Main fundraiser photo

Urgent Medical Care for Paula Alder

Donation protected
This message is from Jessica Alder, Paula's daughter: Those of you who know my mom, Paula Alder, have seen her go from her energetic, active self--the woman who took an aerial dance class and bounced around on stage, doing improv--to hobbling about with a cane, barely able to walk half a block. I've watched her go through many stages during this past couple of years, from disbelief, confusion, fear, depression, and a sense of hopelessness to a state of vulnerability that has cracked her open.

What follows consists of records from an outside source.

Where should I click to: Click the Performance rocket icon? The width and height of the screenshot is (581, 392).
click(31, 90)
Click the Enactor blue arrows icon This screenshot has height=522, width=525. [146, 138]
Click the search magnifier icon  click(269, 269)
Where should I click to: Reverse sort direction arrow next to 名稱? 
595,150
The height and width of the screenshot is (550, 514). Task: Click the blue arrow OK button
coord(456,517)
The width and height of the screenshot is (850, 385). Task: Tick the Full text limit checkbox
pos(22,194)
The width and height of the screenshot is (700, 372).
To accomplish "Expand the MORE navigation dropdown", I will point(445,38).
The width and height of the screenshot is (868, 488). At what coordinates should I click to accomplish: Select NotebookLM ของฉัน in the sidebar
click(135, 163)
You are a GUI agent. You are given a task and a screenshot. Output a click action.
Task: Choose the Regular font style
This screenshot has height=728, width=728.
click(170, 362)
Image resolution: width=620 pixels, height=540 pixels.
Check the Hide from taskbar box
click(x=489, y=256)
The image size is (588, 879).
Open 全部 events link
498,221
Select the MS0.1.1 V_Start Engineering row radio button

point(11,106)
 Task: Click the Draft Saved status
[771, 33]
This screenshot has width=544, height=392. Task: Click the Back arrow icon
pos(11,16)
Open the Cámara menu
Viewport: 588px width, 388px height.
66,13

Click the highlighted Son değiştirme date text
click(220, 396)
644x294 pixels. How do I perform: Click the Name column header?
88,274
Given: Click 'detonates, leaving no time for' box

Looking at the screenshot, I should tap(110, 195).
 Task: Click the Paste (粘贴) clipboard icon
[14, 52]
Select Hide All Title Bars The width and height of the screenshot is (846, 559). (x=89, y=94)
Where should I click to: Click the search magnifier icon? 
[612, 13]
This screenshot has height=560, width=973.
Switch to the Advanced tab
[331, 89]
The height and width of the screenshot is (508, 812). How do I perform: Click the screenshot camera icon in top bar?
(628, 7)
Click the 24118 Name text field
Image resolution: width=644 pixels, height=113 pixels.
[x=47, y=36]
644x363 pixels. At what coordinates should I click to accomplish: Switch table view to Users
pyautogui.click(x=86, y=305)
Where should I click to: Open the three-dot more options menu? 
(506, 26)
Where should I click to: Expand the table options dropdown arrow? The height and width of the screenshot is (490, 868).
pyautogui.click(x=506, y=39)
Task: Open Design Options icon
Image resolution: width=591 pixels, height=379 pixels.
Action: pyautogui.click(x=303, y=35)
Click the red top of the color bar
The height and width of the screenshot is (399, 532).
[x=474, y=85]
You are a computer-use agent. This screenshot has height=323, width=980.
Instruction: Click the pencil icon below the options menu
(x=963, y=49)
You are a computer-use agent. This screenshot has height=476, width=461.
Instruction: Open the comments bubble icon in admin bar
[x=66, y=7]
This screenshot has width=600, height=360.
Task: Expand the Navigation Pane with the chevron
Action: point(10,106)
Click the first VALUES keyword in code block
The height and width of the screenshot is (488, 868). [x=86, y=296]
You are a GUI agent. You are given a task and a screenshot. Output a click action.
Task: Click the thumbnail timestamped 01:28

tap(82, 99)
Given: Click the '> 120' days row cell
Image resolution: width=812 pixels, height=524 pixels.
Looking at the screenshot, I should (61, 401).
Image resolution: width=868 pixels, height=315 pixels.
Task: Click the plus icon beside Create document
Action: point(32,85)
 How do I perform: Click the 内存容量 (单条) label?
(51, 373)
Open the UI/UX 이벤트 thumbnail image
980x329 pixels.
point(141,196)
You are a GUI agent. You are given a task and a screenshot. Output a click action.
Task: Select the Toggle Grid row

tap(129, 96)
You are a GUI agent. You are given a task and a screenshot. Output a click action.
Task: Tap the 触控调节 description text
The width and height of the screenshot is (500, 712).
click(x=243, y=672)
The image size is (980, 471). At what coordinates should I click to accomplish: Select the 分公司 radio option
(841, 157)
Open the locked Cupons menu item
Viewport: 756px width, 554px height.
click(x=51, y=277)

For months, she was in so much pain, she could barely get up in the morning, and I couldn't believe this was her life. She went through acupuncture treatments, physical therapy, and a number of shots for the pain. Doctors were in disagreement about the problem, and my mom was getting worse and feeling scared. Everyone had a different idea about what she should do next, and nothing seemed to help. Finally, after numerous diagnostic tests, it now appears that the arthritis in her back has progressed, causing nerve pain that is unpredictable and hard to treat. She had a diagnostic test that pinpointed the nerve that was causing most of that pain, and a cortisone shot has relieved a lot of it--for the moment. She will certainly need more shots, and the last one cost over $700 out of pocket. Good, affordable health care is not a given.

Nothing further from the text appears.